Las políticas discriminatorias institucionales se pueden observar en las organizaciones corporativas que no promueven a las mujeres a posiciones jerárquicas estableciendo el llamado techo de cristal para impedir sus ascensos. También se observa hacia los empleados mayores de 40 años por considerar que su vida útil ha llegado a su fin por lo cual se los despiden o se cancela su promoción. También la discriminación se suele percibir hacia las mujeres que se embarazan; hacia los empleados que no tienen títulos profesionales de Universidades prestigiosas; y hacia los que manifiestan públicamente un pensamiento ideológico contrario a los directivos.
Los extranjeros ocupan un lugar especial en las políticas discriminatorias institucionales dentro de las empresas ya que son los que más la sufren.
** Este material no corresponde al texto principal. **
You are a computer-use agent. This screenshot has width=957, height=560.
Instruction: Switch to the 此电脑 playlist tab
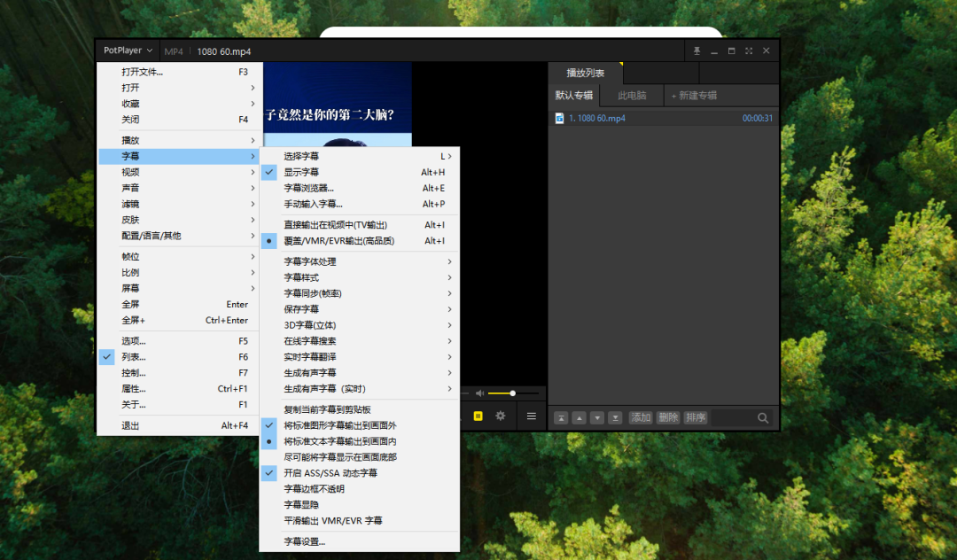pos(633,95)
La discriminación hacia los extranjeros –en especial con otra cultura, color de tez o religión– se manifiesta en ofrecimiento de empleos de menor jerarquía y que normalmente los nacionales no quieren realizar porque demandan más trabajo y bajos salarios. Lo habitual es que a los extranjeros no se le reconozcan ciertos derechos que tienen los nacionales, se les exija mayores obligaciones, se le paguen salarios inferiores y les pongan trabas para legalizar su relación laboral.
Un gestor de empresa debe ser respetuoso de los derechos humanos, sindicales y sociales que corresponden a sus empleados. No puede guiar la selección del personal, contratar colaboradores o promocionar a sus empleados bajo parámetros vinculados con la raza, el credo o la condición social. Una organización empresarial sólo debe tener como norte la eficiencia y el mérito de sus empleados para integrarlos y promoverlos. Lo relevante es la capacidad e idoneidad que tenga la gente para cumplir eficientemente sus actividades. De ninguna manera un empleado puede ser valorado o descalificado por su color de piel o nacionalidad.
Los directivos de una empresa deben contratar a sus empleados de acuerdo a la capacidad profesional y los deben promover de acuerdo al compromiso con sus actividades. Debe reconocer el mérito de aquellos que se esfuerzan y realizan aportes para el crecimiento de la empresa. Ese reconocimiento es el patrón que deben seguir para ascender o dar bonificaciones a sus empleados, sin que esto implique acto discriminatorio hacia aquellos que no tienen méritos ni se esfuerzan como sostienen muchos sindicalistas e intelectuales.
La meritocracia considera que todas las personas son iguales ante la ley y deben ser tratadas como iguales con respecto a sus derechos y obligaciones. Además, sostiene que todos deben tener iguales oportunidades para acceder a un puesto de trabajo, ascender o emprender una actividad económica. Sin embargo, la meritocracia también reconoce que algunas personas se esfuerzan en superarse en lo personal y en lo laboral generando mejores resultados que los que no tienen voluntad de superación.
La meritocracia no sólo estimula el reconocimiento al mérito sino que sostiene que debe ser premiado para que sea un estímulo de superación para quien se esfuerza. Este reconocimiento no es considerado como un acto discriminatorio hacia quienes no hacen nada, no se esfuerzan, no producen, no trabajan ni colaboran con el crecimiento de la empresa.
Reconocer y premiar al mérito no es discriminatorio. El reconocimiento al talento, al esfuerzo, la creatividad o la voluntad de superación no es un acto discriminatorio con respecto a los que no se esfuerzan. El reconocimiento al mérito no está sustentado en condición social, física, ideológica o religiosa. El mérito no tiene raza, sexo o edad. El reconocimiento al mérito permite el progreso y la superación de las personas mientras que la discriminación cancela toda posibilidad de superación y progreso.